Nike, the NFL and other businesses will give their employees a day off for Juneteenth for the first time this year, the latest example of how American employers are responding to protests that have placed additional attention on racial injustice in the U.S.
Juneteenth commemorates June 19, 1865 when Major General Gordon Granger came to Galveston, Texas, to announce the end of the Civil War and slavery. Although slavery was already abolished more than two years earlier by the Emancipation Proclamation, it continued in some areas.
Texans began celebrating the day a year later with parades and parties. It’s not a federal holiday, but most states observe it in some way, except three: Hawaii, North Dakota and South Dakota, according to a list compiled by the Congressional Research Service.

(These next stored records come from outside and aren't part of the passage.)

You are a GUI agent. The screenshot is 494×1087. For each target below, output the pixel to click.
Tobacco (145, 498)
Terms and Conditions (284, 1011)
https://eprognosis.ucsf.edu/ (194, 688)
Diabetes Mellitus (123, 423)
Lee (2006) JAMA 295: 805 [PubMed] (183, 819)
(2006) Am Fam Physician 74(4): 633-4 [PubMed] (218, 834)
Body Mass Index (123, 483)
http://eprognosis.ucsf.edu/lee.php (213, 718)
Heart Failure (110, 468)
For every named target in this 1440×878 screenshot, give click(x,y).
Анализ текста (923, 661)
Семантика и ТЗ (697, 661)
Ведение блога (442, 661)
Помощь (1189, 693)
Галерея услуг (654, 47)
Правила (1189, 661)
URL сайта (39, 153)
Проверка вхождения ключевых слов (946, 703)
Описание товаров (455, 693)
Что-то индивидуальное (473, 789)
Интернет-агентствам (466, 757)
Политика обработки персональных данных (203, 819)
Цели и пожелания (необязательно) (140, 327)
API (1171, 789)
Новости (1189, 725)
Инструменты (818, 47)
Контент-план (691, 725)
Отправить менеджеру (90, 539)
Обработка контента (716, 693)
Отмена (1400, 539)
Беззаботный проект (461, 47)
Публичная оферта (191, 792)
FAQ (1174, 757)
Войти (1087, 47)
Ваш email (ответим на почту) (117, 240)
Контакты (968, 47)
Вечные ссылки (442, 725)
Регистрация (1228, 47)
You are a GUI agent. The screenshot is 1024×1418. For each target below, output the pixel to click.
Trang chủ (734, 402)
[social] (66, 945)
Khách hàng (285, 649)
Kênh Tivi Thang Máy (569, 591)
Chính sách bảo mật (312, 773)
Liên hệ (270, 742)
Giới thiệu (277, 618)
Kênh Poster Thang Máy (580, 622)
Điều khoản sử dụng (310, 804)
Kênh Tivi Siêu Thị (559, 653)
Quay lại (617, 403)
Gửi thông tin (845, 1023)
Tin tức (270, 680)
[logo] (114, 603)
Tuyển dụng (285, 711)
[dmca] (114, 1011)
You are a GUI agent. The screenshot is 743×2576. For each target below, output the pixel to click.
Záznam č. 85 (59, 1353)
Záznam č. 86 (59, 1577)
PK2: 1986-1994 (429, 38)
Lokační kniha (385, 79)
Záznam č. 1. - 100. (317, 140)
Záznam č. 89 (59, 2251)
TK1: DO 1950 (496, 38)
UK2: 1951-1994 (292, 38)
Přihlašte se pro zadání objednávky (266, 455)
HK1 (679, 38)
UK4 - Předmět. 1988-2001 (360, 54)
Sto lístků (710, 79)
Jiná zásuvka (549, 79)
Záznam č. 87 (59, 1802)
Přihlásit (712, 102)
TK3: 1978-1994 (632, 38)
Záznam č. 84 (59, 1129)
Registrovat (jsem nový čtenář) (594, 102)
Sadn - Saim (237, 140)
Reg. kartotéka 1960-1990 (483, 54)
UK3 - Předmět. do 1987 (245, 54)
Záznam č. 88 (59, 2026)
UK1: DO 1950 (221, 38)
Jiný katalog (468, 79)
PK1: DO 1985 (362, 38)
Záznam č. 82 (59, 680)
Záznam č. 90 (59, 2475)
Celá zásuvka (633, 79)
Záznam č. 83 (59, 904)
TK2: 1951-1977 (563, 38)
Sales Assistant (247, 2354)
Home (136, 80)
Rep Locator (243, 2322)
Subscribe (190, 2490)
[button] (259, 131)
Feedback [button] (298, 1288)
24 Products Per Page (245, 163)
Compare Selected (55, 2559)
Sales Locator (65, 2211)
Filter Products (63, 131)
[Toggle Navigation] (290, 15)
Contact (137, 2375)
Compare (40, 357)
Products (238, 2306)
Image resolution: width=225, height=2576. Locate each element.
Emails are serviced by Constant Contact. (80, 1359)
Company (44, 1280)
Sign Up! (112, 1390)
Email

Businesses have been forced to re-examine their policies after pressure from employees and ongoing protests over the death of George Floyd on May 25 after a white Minneapolis police officer pressed his knee into the handcuffed black man’s neck for several minutes, even after he pleaded for air.
This week, Nike CEO John Donahoe told workers they would get Juneteenth off starting this year as a way to celebrate black culture and history.
“Our expectation is that each of us use this time to continue to educate ourselves and challenge our perspectives and learn,” Donahoe wrote in a memo. “I know that is what I intend to do.”
NFL Commissoner Roger Goodell, who last week said that the league was wrong to not listen to football players who have protested police brutality on the field since 2016, wrote in a note Friday that its offices would be closed June 19.
“The power of this historical feat in our country’s blemished history is felt each year,” Goodell wrote in a memo. “But there is no question that the magnitude of this event weighs even more heavily today in the current climate.”
After getting feedback from black employees, The New York Times said it would give employees an additional day off and encouraged them to use it on June 19.
Earlier this week, Twitter co-founder and CEO Jack Dorsey tweeted that U.S. employees would have Juneteenth off “forevermore” as a day for “celebration, education, and connection.” Dorsey said employees at Square, the mobile payments services company he also runs, would get the day off, too.